“現在我們都在首都,柳城那裡沒有主力級,這樣沒問題嗎?”在路上,我對列缺提問。
“沒問題。我已經跟柳城那裡說過了,有什麽他們應付不來的事件就立刻聯絡我,我會第一時間趕回去。”他回答。
以列缺的速度來說距離是沒有多少意義的,他可以在極短的時間內出現在這個國家的任何一處。只要柳城安全局的術士繼續充當他的耳目,他在不在柳城都沒什麽大的差別。
青鳥在速度上倒也不輸給列缺,但是她的持久力不足,以雷電形態從首都高速移動到柳城雖然也不是做不到,但是必須分成多次才可以,而且在到達地方之前體力就會變得很危險。
“以前我去外地出差的時候青鳥也想要跟過來,而你一直說青鳥是柳城的主力,不能隨便外出,但柳城不是還有你嗎?”我聯想到了以前的事情。青鳥也是連連點頭。

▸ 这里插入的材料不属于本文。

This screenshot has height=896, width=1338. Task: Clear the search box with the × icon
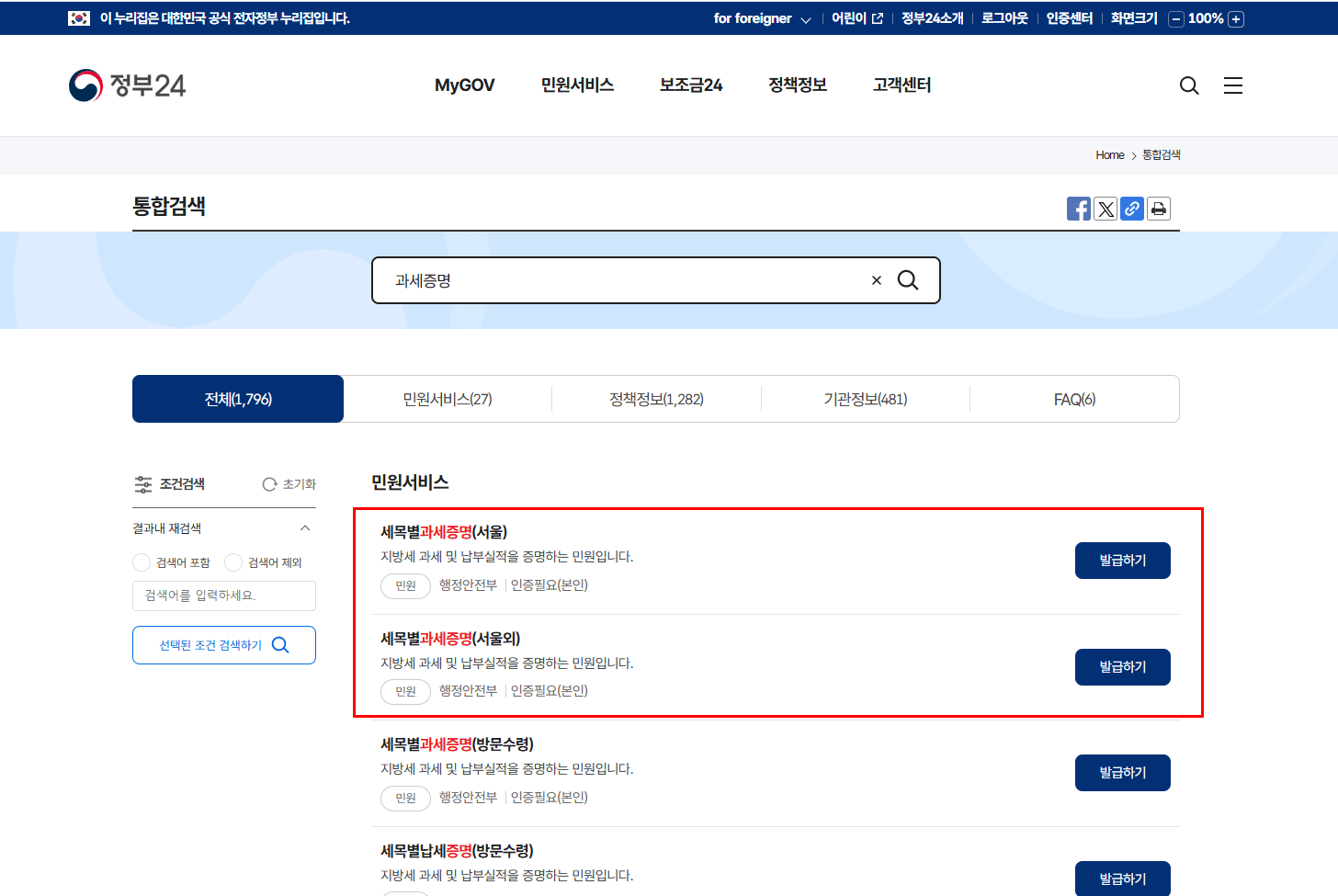pyautogui.click(x=876, y=279)
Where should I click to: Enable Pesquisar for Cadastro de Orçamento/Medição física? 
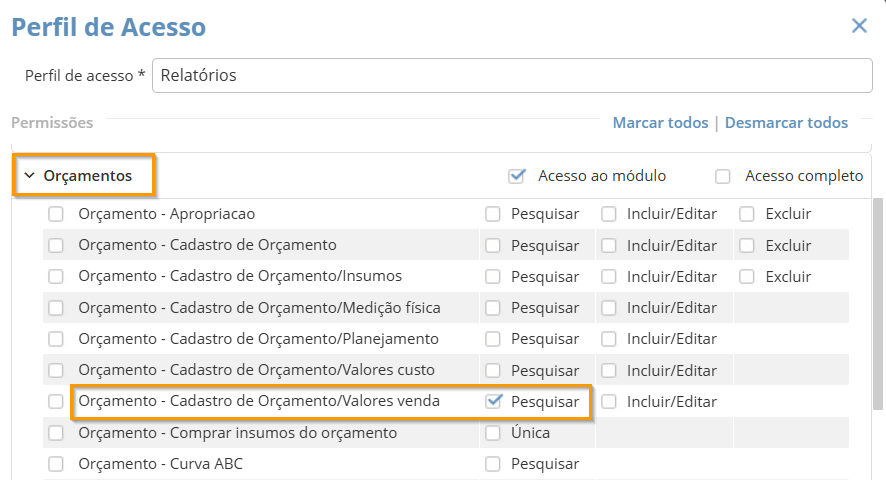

“我對於柳城來說是規格外的戰力,青鳥才是柳城真正的主力。所以在很多問題上,我要求她以我不在為前提處理。不過這次畢竟不一樣,剿滅前夜對律法陣營來說是大事件,早早參與進來立下功勞,也好為她日後在律法陣營高層站穩腳跟提供鋪墊。”列缺像是操心孩子前途的家長一樣說話。
“總感覺我之前像是被關在家裡好好學習的高中生,而現在則是被拎去參加高強度的課外輔導班。”青鳥吐槽。
“那麽你要回家嗎?”列缺問。
“不要。”青鳥毫不猶豫地說。
我產生了其他的聯想,“那麽我豈不是在優等生青鳥用功讀書的時候勾引她到外面花天酒地的不良少年?”
“現在伱應該已經意識到我直到今天都沒有把你的頭蓋骨敲碎到底是多麽的仁慈了吧。”列缺難得地幽默了下。應該只是幽默吧。
我們到達了安全局總部。總部建立在首都的中心圈,從外面看就像是大企業的園區,規模比起地方安全局大上很多,在這裡來往的執法術士和內務術士的數量也多出了數倍。很快我們就做好了報備,正要去預訂的酒店,便看到有人從遠處走了過來,跟列缺打了個招呼。
我從來者的身上感覺到了壓倒性的力量,那是個穿著黑色正裝的老男人,歲數看上去比起列缺還要大一些,神態和說話的口氣都一板一眼,讓人感覺很不容易相處。
列缺在跟他打過招呼之後回過頭來對我們說:“他是‘法正’,是律法陣營現在的領袖。”
青鳥規規矩矩地跟對方打了個招呼,我也有樣學樣。法正點了點頭,面無表情地說:“我與列缺也是多年的朋友了,你們接下來也不必客氣。”
列缺直接問及了正事,“距離總部發出召集令已經過去了二十四小時,現在有多少人響應了召集?”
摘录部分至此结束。